On Wednesday, the Venezuelan government initiated the daily shopping mall blackout and said it would last for three months. The measure is aimed at saving electricity, which has become more scarce than usual as dry weather conditions brought by El Nino reduce the country’s hydroelectric power supply.

But the latest power cuts are not sitting well with many Venezuelans, who have responded to growing crime rates by retreating to malls that are protected by armed guards. Shopping malls are one of few remaining places where Venezuelans feel truly safe for family recreation; so the nightly blackouts feel almost like a 7 p.m. curfew.

The power comes back on after 9 p.m., which means nightclubs can still operate in shopping malls. But that doesn’t do much for families seeking an early evening escape, or those who prefer less noisy forms of entertainment.

“Due to the insecurity here, it is impossible to organize any entertainment show after 9 p.m.,” said Solveg Hoogesteijn, the director of a popular Caracas theater located in the Paseo Las Mercedes shopping mall. “The measure is condemning over six thousand people who come here every week looking for a distraction to their problems.”

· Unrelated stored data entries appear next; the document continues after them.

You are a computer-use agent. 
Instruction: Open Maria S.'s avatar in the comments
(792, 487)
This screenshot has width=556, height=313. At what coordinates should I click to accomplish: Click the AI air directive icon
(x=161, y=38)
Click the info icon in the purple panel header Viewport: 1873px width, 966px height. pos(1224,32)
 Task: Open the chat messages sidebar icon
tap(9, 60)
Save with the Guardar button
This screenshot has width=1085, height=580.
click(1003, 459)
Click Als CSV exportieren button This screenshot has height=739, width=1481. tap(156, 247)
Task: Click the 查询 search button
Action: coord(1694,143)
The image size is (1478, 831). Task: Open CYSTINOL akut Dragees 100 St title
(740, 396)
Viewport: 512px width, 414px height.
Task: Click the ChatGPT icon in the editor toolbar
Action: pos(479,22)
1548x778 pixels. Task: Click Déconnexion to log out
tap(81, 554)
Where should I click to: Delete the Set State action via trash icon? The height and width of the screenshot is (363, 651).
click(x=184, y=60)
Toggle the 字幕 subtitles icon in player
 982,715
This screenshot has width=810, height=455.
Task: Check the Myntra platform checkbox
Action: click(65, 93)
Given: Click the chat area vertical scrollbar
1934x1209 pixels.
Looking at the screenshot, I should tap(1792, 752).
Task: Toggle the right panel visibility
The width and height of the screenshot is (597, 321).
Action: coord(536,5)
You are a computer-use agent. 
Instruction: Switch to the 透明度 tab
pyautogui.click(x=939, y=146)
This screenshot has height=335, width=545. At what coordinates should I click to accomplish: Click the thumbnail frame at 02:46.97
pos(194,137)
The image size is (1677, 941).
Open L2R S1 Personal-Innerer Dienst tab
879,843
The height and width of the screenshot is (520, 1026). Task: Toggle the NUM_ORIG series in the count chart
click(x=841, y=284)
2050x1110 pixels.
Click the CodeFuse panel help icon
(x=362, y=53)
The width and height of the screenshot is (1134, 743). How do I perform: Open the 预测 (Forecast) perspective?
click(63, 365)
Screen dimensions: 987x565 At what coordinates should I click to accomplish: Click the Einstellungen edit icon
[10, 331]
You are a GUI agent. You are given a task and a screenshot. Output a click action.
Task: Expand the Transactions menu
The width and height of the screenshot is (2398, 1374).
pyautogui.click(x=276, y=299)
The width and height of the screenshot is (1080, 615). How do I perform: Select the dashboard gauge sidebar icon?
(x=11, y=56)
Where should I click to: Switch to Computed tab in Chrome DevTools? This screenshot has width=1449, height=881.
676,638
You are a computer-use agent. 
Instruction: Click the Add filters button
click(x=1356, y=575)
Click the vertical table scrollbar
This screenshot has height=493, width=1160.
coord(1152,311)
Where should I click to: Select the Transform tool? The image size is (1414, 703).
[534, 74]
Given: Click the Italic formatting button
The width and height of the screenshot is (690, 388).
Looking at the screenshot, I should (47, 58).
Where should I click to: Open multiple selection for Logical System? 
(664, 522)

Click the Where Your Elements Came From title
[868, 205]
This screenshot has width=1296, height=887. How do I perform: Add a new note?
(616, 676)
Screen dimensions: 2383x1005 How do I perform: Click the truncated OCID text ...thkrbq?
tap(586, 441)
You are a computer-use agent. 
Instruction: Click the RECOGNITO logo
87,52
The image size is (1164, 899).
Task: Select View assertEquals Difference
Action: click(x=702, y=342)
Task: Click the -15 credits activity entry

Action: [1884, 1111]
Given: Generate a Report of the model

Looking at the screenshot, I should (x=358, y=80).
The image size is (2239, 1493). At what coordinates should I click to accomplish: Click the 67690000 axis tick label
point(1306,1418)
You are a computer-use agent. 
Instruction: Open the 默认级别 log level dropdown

Venezuela has been facing problems with its electric service for years. This is especially true outside Caracas, where the power cuts have lasted up to eight hours per day since former President Hugo Chávez first declared an electrical emergency in 2009.

Now President Nicolas Maduro’s government says Venezuela’s hydroelectric reservoirs are much lower than normal. But that’s not the whole story.

While it’s true that El Niño is hitting the country for the third year in a row, the problem is compounded by the deterioration of the country’s electrical grid and the government’s mismanagement of money that was aimed at fixing the crisis. The energy crisis has cost the country an estimated $60 billion, according to the book ‘El Gran Saqueo’ by Carlos Tablante and Marcos Tarre. And nobody seems to know what happened to that money.

Energy Minister Luis Motta insists the government is not rationing energy, but rather trying to implement previous plans under which shopping malls were required to have their own energy plants. The minister said the current measures are part of a five-year old law requiring private-sector businesses that consume more than 100 Kv of energy to generate their own sources of power. But business owners argue that Venezuela’s foreign exchange controls make it practically impossible for them to import generators with which they could make their own electricity.

The minister says the rationing shouldn’t affect theaters and cinemas, and insists that anyone who claims otherwise is lying.

But the 1-3 pm power cuts are creating real anxiety among merchants who fear the rolling blackouts will kill their businesses.

“I sell food, and the time in which I sell most is during lunch,” says Hector, who owns a small bakery in the San Ignacio mall. Others are worried that the power cuts will lead to job cuts.  “This situation can bring not only losses on sales, but also staff cuts in some shops,” says Daniel, an employee in a cosmetics shop.

Solveig Hoogesteijn, director of Trasnocho Cultural, an important theater located in the Paseo Las Mercedes mall, worries her establishment will not survive the newly imposed 7-9 p.m. power cuts.

“This measure is not only condemning the public, but also the artists who could see themselves jobless and end up leaving the country,” Hoogesteijn said. “We already lost valuable artists because they don’t see any future inside the country.”

Laura Rondón, a regular at the theater, said she’s not planning to attend any late night functions, because 9 p.m. is too late to go out. “I prefer to be home before 11 p.m.,” Rondon said. “I don’t feel safe being in the street at that point of the night”.

For many Venezuelans the mall is the public space par excellence, and its demise is a further indication of things falling apart. Now the day ends when the sun sets.